Di certo, non si può pretendere di obbligare il datore di lavoro a mantenere sine die un rapporto di lavoro con una persona in coma irreversibile, anche perché la giurisprudenza ha più volte affermato che se il datore non “licenzia” il lavoratore entro un ragionevole tempo successivo al comporto perde il diritto a farlo in seguito.
Ma allora secondo lei la vicenda è stata strumentalizzata?

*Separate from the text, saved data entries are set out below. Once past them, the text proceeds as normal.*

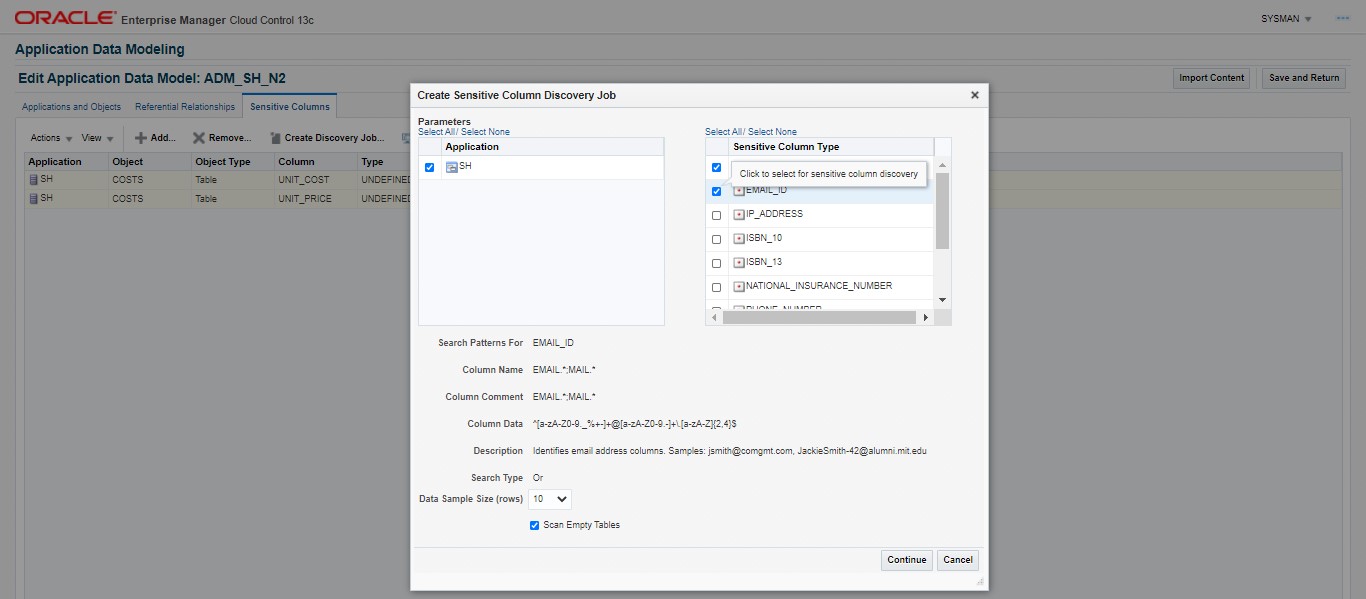This screenshot has height=599, width=1366.
Task: Open the Data Sample Size dropdown
Action: coord(550,499)
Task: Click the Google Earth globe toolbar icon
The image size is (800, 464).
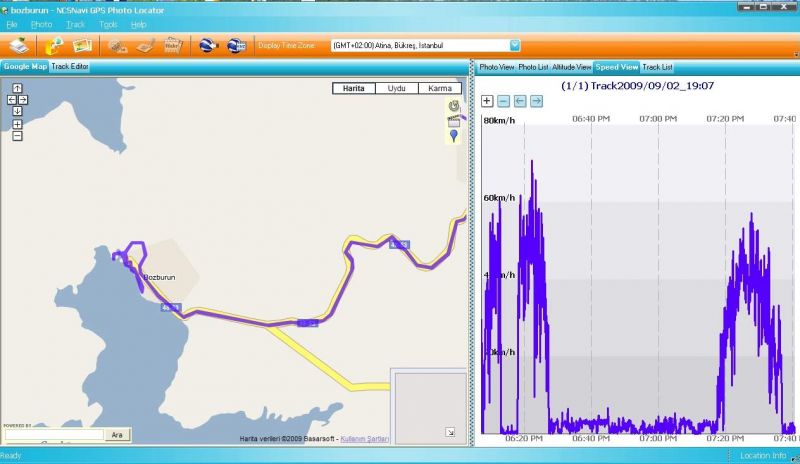Action: click(x=208, y=45)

Gli organi di stampa non hanno riportato la vicenda nei dettagli, per cui è difficile rispondere con cognizione di causa. Sembrerebbe che i toni “formali” usati dall’azienda nella lettera di licenziamento e le modalità con cui è stata consegnata siano stati poco rispettosi del dramma personale e familiare; così come è censurabile l’“irrigidimento” aziendale nel negare il godimento delle ferie pregresse per prolungare di qualche settimana il rapporto di lavoro. Ma anche se può sembrare “politicamente scorretto”, l’impressione di una certa strumentalizzazione da parte della Cgil rimane, così come la confusione che è stata ingenerata attribuendo ogni colpa al datore di lavoro.
Può spiegare meglio?
Il punto è questo. Se una persona, madre di quattro figli, è da più di un anno in “stato vegetativo”, è giusto imporre al datore di lavoro di mantenerle il posto di lavoro a vita? In altri termini: è davvero giusto scambiare un’aspettativa morale, di solidarietà e anche di “rispetto delle forme” – che condivido pienamente – con un obbligo giuridico così gravoso? Non è invece lo Stato, il sistema del welfare, il terzo settore, la rete di persone attorno a quella donna a doversene fare carico? Eppoi: che tutela reale riconosce il nostro ordinamento ad una donna, madre di quattro figli? Come sostiene la famiglia? Come favorisce la maternità e questi atti di coraggio (ho letto che la donna è entrata in coma per portare alla luce il quarto figlio) sul piano fiscale, scolastico, educativo, normativo? Queste sono domande radicali che ciascuno di fronte a queste situazioni drammatiche si dovrebbe porre, anziché “sbattere in prima pagina” e sottoporre a ispezione ministeriale l’imprenditore maldestro che dopo un anno di lavoro comunichi il recesso ad una dipendente in coma irreversibile. Ma la demagogia non finisce qui.
In che senso?
Nel senso che, per quello che ho potuto leggere, gli opinionisti e i giornali più accaniti nel sostenere un diritto illimitato al posto di lavoro al dipendente in stato vegetativo sono gli stessi che sostengono in casi analoghi l’eutanasia e che si oppongono al disegno di legge sul “fine vita” attualmente in discussione in Parlamento. Come dire: si può “staccare la spina” su una vita malata ma …devi conservare il posto di lavoro. Qui siamo al paradosso dell’ideologia che, come diceva Chesterton, è sempre “una verità impazzita”. Ma è più facile trovare il “mostro da prima pagina” che riflettere veramente su quella donna, su suo marito e sui loro quattro figli e su quello che questa vicenda chiede a tutti, compreso lo Stato e le istituzioni. E qui non ce la si può certo cavare mandando un’”ispezione ministeriale”.